→ **Blok Teks**
########################################

“Memudahkan tiap warga membeli mobil sama
artinya dengan mendorong konsumsi BBM ke level tak terbatas”. PRO dan
kontra kebijakan mobil murah dan ramah lingkungan (low car green car/LCGC) yang
diluncurkan pemerintah melalui PP Nomor 41 Tahun 2013 tentang Insentif Pajak
Penjualan atas Barang Mewah (PPnBM) bagi produksi mobil ramah lingkungan terus
berkembang. Dengan berpayung regulasi itu, mobil dengan isi silinder di bawah
1.200 cc dan konsumsi BBM paling sedikit 20 km/ l bisa dipasarkan tanpa PPnBM.
Sebagian masyarakat menyambut baik kebijakan tersebut, tetapi juga banyak yang
menolak. Penolakan paling kuat datang dari Pemprov DKI Jakarta yang sedang
berjuang mengatasi kemacetan dengan membenahi manajemen transportasi umum.
Kehadiran mobil murah justru menambah parah kemacetan lalu lintas di Ibu Kota.
Bahkan Wapres Boediono seperti lupa pernah menginstruksikan 17 langkah guna
mengatasi kemacetan di Jakarta. Instruksi Wapres mengarah pada pembangunan dan
pengembangan transportasi massal. Kemacetan di Jakarta yang diakibatkan dari
pertumbuhan kendaraan yang melebihi pertumbuhan jalan, sangat merugikan
perekonomian dan masyarakat. Beberapa pemda, selain DKI pun, menyatakan
penolakan mereka. Penolakan kuat juga disuarakan para ekonom. Mereka berpendapat
kebijakan itu salah sasaran. Pasalnya, peluncuran kebijakan itu dilakukan di
tengah gejolak nilai tukar rupiah dan kondisi makro sosial sejumlah kota besar
yang diwarnai masalah kemacetan sebagai salah satu masalah utama.
Program LCGC berbenturan dengan beberapa kebijakan sekaligus sehingga
efektivitasnya diragukan. Semisal berbenturan upaya pemerintah dalam
meningkatkan penerimaan pajak. Sebenarnya juga tidak murah karena struktur
harga tidak memasukkan komponen pajak. Itu artinya murah bagi kepentingan
importir dan pengusaha, sementara negara kehilangan potensi pendapatan pajak.
Mobil murah juga berbenturan dengan upaya pemerintah menghemat energi serta
berbenturan dengan program konversi dari BBM ke gas. Pemerintah pusat seperti
lupa bahwa kita harus berhemat BBM karena Indonesia sudah menjadi net importer
minyak. Pemerintah tidak peduli kuota BBM bisa menembus level 50 juta kiloliter
bila mobil murah benar-benar dimiliki masyarakat.
Sementara pengamat transportasi dan YLKI menyatakan mobil murah hanya akan
membuat konsumsi BBM bersubsidi meningkat tajam. Memang mobil murah didesain
dengan spesifikasi hemat bahan bakar. Namun tetapi penghematan BBM dari mobil
murah tidak akan berarti jika terjadi kemacetan yang makin parah. Tujuan ramah
lingkungan pun tidak tercapai jika kemacetan terjadi di mana-mana. Kendati
disebut-sebut irit BBM, tetap saja bakal menambah konsumsi bahan bakar karena
ada pembelian kendaraan baru. Memudahkan tiap warga membeli mobil sama artinya
mendorong konsumsi BBM ke level tak terbatas.

########################################

→ **Soal Latihan**
Jawablah pertanyaan berikut berdasarkan teks tentang kebijakan mobil murah.
(a) Berapa batas isi silinder mobil yang bisa dipasarkan tanpa PPnBM?
(b) Dari pihak mana penolakan paling kuat datang?
(c) Kuota BBM bisa menembus level berapa bila mobil murah benar-benar dimiliki masyarakat?
Materi berikut terpisah dari teks di atas dan berdiri sendiri.

[Baris tentang letak sasaran]
########################################

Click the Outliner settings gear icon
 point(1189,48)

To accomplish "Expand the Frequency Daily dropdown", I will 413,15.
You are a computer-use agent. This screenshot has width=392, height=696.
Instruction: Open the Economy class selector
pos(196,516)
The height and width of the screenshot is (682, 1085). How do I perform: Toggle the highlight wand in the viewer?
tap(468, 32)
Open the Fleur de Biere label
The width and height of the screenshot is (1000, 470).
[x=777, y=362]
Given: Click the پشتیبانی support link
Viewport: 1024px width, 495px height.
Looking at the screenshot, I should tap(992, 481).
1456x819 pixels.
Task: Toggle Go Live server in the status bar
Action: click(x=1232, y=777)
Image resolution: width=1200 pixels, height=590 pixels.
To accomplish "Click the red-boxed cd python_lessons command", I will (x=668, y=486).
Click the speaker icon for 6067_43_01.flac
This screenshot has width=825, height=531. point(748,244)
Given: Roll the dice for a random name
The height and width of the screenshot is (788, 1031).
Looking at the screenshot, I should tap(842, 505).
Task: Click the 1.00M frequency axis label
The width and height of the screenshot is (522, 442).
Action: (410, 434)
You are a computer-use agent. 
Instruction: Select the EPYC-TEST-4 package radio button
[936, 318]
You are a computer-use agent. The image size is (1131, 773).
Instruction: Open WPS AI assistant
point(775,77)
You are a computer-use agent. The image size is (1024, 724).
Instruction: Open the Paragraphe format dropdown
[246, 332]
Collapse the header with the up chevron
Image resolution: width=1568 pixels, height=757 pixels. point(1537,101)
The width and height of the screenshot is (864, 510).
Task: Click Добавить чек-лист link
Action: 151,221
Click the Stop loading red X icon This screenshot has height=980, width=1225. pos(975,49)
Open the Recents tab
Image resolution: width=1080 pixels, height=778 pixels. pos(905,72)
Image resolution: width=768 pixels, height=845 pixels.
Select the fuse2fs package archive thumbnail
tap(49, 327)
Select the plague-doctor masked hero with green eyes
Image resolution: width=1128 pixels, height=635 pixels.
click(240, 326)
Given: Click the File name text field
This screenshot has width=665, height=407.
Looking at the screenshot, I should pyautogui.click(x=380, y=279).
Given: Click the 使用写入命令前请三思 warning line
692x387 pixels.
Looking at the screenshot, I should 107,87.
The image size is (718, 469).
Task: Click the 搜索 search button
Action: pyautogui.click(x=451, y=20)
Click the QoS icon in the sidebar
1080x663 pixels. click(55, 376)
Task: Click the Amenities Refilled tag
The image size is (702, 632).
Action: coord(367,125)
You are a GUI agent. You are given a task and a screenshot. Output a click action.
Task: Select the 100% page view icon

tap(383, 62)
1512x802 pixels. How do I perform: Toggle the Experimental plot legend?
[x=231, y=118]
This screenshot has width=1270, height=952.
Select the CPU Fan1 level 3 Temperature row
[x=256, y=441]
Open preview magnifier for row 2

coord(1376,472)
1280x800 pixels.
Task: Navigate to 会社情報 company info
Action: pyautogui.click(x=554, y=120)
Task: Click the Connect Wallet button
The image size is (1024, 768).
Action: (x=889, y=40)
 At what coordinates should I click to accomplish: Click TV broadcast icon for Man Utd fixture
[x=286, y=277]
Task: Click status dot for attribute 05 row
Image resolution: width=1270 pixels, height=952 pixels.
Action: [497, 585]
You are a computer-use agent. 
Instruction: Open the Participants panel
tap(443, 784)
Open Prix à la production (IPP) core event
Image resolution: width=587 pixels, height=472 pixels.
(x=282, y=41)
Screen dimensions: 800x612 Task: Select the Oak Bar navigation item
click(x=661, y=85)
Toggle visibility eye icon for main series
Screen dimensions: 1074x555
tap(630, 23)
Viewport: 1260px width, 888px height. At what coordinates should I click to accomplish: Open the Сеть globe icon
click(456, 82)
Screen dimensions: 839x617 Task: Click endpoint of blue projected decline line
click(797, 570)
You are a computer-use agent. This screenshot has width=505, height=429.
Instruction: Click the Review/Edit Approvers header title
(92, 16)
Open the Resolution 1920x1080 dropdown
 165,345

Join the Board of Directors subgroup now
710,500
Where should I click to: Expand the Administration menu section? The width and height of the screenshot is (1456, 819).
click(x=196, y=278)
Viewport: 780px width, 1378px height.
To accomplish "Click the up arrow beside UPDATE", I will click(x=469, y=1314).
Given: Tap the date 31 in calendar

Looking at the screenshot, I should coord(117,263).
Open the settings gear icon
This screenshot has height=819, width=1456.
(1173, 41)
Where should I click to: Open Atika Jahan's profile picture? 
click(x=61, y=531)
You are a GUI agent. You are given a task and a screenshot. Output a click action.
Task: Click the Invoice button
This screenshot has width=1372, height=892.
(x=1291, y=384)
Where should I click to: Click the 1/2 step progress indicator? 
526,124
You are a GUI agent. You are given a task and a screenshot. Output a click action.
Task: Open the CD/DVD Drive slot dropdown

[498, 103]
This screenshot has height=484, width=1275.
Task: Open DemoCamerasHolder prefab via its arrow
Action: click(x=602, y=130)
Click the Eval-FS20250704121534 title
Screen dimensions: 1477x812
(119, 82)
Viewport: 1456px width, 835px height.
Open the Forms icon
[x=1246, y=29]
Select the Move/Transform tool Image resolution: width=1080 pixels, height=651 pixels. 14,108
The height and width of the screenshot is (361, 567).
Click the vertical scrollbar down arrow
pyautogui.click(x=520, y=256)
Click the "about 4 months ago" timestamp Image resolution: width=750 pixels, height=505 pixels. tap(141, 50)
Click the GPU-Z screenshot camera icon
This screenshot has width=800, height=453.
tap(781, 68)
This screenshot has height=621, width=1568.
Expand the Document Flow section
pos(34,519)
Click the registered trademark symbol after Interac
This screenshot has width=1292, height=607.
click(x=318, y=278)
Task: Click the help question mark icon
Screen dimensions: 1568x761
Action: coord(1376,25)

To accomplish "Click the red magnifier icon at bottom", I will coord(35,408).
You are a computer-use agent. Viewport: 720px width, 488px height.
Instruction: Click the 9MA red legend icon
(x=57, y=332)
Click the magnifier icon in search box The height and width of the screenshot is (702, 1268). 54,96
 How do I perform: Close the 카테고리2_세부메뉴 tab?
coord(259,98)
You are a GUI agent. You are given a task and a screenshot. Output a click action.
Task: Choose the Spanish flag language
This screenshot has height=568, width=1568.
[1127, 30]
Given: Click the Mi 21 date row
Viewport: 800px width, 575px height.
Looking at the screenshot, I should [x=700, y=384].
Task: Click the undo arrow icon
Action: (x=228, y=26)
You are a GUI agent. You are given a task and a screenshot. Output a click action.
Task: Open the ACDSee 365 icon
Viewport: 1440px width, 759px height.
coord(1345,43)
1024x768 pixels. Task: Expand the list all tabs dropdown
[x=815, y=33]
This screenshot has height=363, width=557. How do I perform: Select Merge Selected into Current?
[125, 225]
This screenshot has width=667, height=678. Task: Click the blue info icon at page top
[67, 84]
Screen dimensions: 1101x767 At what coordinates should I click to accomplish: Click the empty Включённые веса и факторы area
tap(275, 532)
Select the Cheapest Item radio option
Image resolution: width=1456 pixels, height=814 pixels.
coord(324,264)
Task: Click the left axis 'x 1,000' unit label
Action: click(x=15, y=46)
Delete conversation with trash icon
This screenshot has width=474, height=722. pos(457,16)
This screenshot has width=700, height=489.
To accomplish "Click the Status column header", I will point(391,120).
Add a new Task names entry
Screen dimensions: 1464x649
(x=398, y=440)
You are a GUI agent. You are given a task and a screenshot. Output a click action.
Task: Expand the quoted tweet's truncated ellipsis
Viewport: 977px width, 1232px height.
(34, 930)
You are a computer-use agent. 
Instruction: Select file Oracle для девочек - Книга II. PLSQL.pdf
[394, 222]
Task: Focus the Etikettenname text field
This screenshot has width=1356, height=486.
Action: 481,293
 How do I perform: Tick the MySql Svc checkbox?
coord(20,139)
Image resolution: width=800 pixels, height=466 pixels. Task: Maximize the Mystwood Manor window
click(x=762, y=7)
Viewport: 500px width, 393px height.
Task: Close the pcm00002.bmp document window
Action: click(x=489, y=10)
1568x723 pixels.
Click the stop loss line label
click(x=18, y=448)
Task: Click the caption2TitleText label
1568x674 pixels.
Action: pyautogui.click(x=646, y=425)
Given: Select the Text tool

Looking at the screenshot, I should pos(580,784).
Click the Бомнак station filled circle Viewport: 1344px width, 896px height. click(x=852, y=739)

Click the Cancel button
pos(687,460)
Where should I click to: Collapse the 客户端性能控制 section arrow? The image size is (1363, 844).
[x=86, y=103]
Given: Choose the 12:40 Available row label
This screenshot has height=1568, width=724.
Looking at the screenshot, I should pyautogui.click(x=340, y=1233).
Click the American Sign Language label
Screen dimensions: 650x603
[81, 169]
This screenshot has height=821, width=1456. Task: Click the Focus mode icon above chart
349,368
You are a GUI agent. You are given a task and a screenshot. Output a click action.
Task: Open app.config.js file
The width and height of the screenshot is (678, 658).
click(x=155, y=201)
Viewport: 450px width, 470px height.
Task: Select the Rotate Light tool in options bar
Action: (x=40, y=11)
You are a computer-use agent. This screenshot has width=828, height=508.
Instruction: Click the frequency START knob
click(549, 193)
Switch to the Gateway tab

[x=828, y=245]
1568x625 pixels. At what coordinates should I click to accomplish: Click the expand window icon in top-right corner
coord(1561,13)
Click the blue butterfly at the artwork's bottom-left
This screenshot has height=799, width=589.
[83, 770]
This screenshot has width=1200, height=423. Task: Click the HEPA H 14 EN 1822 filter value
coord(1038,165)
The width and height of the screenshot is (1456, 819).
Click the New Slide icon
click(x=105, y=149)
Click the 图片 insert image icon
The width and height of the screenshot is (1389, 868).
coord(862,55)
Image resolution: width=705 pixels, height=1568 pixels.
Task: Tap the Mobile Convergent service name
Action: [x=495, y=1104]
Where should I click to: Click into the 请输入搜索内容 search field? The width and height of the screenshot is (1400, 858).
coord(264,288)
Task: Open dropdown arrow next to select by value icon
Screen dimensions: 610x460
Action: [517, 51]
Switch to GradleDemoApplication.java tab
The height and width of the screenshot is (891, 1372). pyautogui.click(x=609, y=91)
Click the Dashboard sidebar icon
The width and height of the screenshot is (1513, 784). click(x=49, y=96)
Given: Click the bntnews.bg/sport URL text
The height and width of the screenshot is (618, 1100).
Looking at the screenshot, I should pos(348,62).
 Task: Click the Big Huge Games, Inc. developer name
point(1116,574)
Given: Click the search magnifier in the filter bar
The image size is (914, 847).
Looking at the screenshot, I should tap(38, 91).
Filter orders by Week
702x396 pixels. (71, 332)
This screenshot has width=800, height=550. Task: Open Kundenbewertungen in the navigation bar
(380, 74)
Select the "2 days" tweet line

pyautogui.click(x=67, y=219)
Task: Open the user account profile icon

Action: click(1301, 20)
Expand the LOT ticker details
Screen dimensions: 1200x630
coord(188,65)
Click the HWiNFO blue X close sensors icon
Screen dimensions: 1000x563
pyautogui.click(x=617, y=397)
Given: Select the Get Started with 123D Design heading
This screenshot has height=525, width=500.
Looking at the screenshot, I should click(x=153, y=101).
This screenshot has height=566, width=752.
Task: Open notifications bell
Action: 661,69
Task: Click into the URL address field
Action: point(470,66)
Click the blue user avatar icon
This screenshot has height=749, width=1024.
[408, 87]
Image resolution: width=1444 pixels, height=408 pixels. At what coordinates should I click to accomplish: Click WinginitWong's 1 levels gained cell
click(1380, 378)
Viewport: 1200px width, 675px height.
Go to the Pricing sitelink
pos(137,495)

########################################

→ **Jawaban Soal**
(a) Di bawah 1.200 cc.
(b) Dari Pemprov DKI Jakarta.
(c) Level 50 juta kiloliter.